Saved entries

__________________________________________________

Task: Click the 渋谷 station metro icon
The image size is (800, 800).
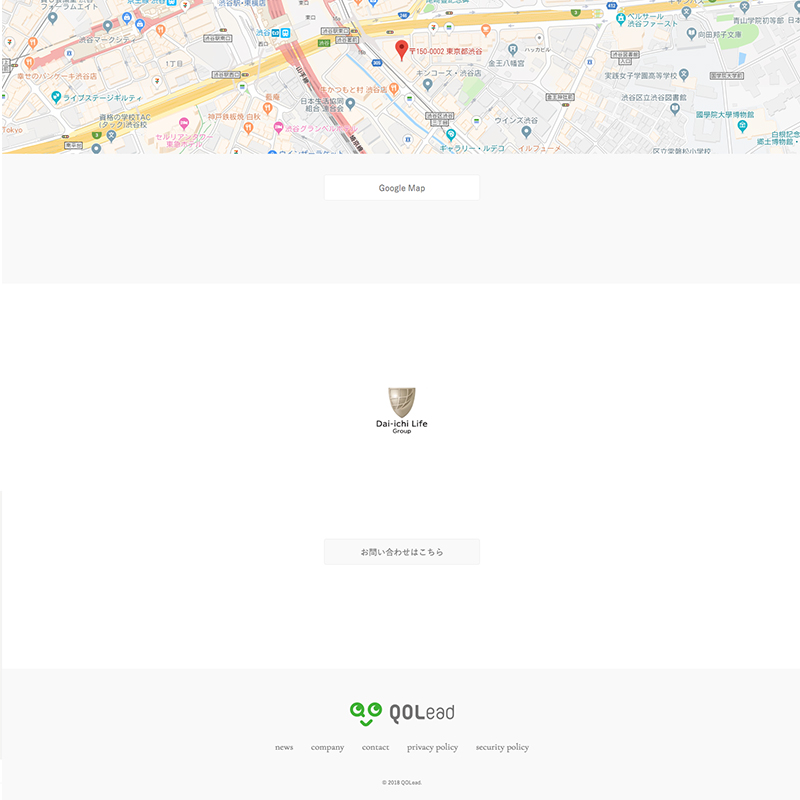Action: tap(286, 33)
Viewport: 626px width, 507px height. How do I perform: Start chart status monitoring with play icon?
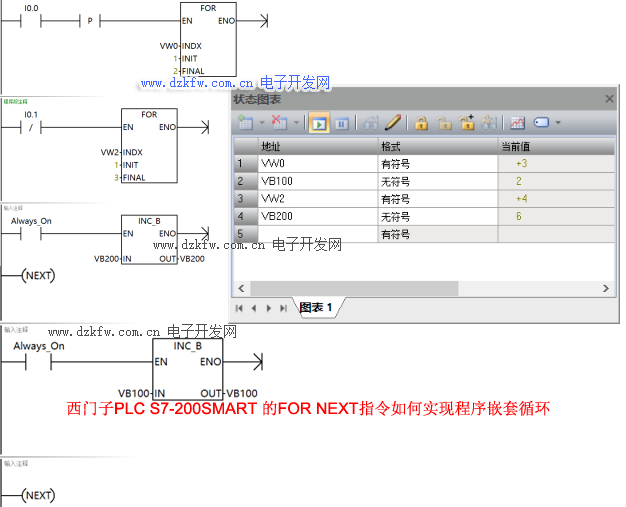point(319,123)
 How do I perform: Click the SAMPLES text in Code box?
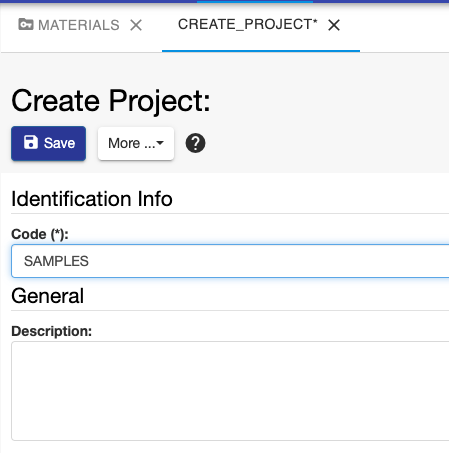(x=56, y=261)
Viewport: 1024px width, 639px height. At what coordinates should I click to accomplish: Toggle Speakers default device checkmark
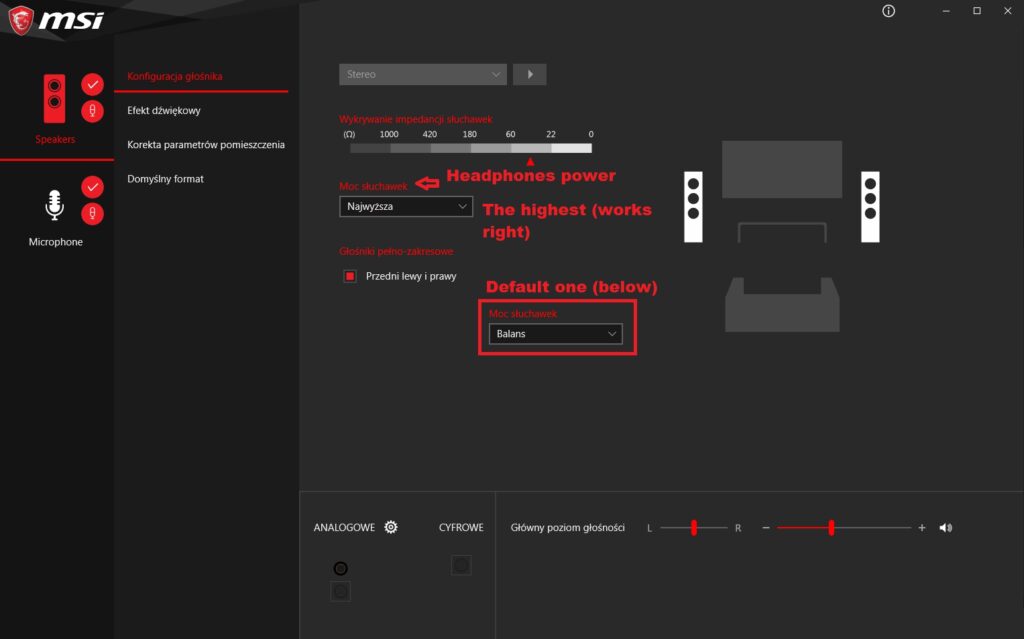tap(92, 84)
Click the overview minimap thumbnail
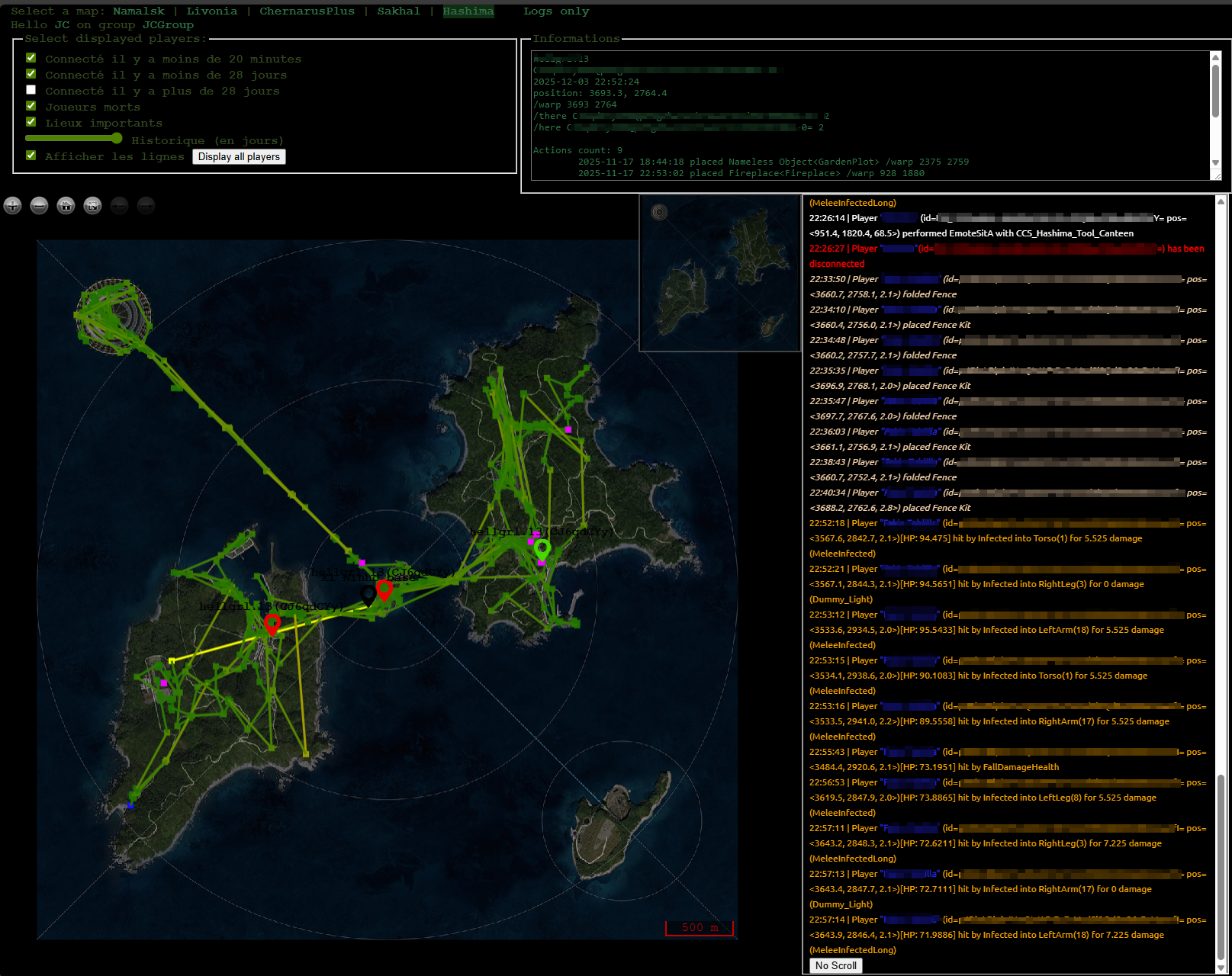 (719, 274)
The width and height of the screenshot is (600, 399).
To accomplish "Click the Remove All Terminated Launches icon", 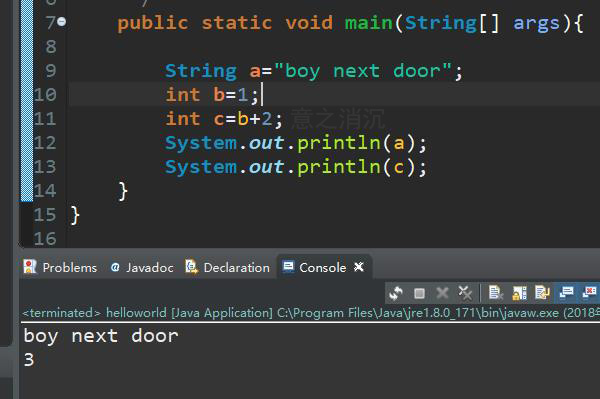I will [465, 293].
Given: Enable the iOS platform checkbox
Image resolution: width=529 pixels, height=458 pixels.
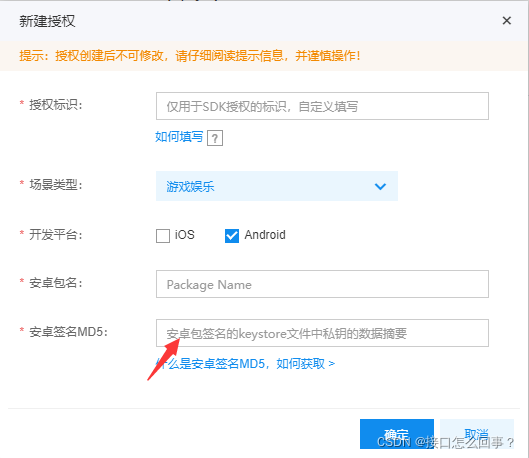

__________________________________________________

Line by line and exactly, reproduce the span from the line with "Given: Enable the iOS platform checkbox" through the end of the data above, both ends included, with pictures left out.

Given: Enable the iOS platform checkbox
Image resolution: width=529 pixels, height=458 pixels.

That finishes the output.